** Try it **
Please output exactly the part of the records below that opens with the line containing "Select the 基本点検料" and closes with the line containing "Close the Momentum source 1 panel", both lines included, and nothing else.

** Excerpted records **
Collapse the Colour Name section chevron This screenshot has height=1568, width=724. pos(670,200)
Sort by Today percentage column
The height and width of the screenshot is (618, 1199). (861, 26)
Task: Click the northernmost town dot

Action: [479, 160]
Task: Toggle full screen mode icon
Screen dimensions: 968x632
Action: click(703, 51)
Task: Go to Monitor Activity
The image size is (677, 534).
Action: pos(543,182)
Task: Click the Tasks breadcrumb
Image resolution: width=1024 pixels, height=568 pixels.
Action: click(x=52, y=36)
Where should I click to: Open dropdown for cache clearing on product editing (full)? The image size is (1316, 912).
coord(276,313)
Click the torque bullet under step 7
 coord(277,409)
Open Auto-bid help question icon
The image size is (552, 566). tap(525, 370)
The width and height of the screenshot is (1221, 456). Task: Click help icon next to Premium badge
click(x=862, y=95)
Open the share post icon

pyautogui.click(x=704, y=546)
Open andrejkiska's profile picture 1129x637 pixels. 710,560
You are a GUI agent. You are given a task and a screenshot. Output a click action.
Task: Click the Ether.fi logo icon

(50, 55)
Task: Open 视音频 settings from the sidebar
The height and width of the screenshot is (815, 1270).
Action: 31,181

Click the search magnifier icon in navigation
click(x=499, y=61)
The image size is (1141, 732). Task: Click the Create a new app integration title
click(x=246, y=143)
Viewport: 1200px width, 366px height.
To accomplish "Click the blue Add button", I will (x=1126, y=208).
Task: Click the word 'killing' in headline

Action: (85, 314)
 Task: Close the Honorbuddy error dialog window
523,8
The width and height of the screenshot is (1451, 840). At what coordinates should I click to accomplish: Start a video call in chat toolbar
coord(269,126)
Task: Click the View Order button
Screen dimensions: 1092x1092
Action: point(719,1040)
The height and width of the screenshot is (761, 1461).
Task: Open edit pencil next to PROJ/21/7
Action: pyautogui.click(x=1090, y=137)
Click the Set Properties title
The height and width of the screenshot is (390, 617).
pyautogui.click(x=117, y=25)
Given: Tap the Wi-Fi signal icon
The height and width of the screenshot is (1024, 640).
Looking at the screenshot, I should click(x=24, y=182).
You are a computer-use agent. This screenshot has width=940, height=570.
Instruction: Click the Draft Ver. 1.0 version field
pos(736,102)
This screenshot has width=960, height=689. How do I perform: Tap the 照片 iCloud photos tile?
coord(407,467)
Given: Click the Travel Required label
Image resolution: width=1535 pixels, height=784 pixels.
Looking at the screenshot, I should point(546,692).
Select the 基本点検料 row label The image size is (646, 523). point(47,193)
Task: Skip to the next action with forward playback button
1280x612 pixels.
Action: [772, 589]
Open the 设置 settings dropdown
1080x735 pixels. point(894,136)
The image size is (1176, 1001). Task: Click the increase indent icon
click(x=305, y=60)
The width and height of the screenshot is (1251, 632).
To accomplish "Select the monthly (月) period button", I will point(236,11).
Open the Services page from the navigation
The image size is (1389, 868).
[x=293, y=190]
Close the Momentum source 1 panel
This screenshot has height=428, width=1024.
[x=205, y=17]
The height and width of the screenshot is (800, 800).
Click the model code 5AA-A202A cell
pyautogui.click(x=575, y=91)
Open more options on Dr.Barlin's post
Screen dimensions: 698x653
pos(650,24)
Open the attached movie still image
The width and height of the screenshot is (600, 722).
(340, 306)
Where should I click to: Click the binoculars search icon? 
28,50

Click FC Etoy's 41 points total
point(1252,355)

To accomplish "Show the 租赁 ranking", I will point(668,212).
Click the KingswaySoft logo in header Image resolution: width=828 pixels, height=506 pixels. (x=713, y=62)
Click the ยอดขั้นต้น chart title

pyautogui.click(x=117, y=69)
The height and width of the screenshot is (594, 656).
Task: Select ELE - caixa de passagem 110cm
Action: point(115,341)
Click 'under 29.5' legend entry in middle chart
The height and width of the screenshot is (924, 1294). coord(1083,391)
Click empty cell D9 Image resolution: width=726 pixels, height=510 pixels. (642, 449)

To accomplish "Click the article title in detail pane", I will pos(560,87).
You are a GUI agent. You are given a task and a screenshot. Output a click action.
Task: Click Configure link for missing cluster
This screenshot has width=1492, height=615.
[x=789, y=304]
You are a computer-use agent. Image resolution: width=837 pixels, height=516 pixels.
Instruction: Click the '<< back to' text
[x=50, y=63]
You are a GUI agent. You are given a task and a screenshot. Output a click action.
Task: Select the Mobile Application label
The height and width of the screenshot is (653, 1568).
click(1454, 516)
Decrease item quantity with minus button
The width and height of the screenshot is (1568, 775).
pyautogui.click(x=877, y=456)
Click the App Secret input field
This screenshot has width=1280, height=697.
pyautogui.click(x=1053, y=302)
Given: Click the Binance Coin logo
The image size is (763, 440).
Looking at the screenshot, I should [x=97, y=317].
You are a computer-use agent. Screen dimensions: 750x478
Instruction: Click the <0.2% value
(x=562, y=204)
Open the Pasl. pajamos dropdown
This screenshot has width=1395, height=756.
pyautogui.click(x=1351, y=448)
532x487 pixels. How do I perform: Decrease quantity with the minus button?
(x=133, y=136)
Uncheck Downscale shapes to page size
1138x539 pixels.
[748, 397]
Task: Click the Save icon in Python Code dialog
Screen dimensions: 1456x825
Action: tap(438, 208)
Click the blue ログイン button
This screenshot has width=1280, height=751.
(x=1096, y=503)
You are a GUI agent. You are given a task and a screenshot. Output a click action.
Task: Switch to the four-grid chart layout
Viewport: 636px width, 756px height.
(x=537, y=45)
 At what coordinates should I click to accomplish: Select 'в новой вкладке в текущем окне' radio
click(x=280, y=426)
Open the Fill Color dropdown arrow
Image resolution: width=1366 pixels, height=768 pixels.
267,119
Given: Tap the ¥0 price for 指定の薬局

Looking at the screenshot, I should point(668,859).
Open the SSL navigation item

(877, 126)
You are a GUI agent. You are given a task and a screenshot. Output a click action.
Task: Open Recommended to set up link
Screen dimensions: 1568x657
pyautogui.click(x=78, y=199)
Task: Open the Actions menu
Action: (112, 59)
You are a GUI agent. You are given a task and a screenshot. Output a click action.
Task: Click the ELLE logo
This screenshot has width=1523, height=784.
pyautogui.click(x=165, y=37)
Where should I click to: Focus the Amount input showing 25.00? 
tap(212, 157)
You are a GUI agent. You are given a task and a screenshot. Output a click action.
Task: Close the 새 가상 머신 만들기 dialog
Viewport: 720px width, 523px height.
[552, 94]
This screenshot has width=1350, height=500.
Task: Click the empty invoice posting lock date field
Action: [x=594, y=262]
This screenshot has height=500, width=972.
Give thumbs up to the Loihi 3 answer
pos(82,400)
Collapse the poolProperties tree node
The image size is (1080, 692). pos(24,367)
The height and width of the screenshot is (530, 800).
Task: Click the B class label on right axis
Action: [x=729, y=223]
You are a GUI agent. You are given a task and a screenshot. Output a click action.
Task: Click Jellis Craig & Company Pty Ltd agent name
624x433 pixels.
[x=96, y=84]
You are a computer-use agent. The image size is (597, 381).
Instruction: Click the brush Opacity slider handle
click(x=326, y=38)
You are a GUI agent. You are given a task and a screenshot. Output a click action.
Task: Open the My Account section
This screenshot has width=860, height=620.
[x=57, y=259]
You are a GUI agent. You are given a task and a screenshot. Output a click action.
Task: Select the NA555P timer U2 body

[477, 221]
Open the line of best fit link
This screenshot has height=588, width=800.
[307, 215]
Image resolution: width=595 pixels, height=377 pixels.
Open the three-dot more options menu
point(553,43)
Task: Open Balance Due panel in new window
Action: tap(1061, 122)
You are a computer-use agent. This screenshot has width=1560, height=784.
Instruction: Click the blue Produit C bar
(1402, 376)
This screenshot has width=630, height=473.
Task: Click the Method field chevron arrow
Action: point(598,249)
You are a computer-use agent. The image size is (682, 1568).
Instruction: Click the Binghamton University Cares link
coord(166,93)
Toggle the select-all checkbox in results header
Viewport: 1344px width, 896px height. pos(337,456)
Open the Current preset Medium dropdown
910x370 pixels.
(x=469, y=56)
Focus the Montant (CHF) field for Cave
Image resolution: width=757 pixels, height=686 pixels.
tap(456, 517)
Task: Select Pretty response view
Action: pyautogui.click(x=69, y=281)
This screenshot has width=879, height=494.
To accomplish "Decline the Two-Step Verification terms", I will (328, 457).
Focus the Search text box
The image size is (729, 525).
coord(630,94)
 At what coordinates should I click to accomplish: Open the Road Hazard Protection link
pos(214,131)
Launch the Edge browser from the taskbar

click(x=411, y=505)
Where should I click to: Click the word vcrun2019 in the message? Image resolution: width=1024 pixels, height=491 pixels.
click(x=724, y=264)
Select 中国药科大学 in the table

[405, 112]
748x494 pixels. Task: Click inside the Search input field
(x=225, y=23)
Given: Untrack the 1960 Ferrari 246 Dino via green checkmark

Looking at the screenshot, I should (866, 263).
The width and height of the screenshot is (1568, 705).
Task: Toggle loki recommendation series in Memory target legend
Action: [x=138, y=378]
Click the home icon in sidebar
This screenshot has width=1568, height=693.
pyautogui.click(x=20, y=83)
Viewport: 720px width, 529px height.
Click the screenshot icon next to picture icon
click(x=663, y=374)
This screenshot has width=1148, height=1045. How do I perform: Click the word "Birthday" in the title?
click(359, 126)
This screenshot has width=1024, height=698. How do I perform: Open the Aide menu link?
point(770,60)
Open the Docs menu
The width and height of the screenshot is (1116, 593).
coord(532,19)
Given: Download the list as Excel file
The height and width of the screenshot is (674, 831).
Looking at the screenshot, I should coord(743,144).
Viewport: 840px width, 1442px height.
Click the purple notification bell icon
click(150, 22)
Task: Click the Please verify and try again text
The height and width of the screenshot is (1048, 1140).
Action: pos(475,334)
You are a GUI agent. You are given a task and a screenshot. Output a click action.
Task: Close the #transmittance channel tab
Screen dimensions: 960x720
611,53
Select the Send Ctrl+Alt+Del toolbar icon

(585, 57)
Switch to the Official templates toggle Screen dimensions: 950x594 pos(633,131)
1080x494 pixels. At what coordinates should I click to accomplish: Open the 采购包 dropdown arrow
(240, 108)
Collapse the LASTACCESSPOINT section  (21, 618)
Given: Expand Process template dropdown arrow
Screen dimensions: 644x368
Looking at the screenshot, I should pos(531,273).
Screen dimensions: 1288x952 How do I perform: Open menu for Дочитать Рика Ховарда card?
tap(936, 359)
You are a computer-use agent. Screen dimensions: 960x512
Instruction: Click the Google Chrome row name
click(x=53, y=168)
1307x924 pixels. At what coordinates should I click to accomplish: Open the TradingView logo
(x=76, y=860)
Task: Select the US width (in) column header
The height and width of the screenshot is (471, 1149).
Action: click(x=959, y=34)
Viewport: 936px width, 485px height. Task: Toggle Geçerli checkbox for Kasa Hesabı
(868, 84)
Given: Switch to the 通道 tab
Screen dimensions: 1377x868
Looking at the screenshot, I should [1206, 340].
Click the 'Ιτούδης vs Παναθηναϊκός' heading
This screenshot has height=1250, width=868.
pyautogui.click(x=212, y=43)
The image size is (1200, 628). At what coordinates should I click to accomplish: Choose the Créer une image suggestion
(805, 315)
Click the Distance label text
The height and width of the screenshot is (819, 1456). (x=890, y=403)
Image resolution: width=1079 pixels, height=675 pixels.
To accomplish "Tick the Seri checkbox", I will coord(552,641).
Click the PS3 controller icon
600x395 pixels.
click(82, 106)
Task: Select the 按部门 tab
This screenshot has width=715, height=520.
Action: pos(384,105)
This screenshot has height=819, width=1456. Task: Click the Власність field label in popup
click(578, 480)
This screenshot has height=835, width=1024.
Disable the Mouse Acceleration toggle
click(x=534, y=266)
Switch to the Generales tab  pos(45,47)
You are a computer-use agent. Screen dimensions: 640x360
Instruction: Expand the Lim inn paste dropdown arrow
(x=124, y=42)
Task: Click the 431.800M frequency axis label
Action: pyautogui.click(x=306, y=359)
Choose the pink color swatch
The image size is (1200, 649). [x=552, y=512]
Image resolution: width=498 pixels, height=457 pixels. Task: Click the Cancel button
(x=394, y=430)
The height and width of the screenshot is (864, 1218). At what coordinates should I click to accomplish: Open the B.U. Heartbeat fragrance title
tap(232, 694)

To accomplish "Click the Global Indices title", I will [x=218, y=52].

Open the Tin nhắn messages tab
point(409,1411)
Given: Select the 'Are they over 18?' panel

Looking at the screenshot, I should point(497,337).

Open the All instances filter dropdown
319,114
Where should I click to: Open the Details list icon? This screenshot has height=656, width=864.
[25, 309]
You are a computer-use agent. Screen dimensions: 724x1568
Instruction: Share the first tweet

** Answer area **
Select the 基本点検料 row label The image size is (646, 523). point(47,193)
Task: Skip to the next action with forward playback button
1280x612 pixels.
Action: [772, 589]
Open the 设置 settings dropdown
1080x735 pixels. point(894,136)
The image size is (1176, 1001). Task: Click the increase indent icon
click(x=305, y=60)
The width and height of the screenshot is (1251, 632).
To accomplish "Select the monthly (月) period button", I will point(236,11).
Open the Services page from the navigation
The image size is (1389, 868).
[x=293, y=190]
Close the Momentum source 1 panel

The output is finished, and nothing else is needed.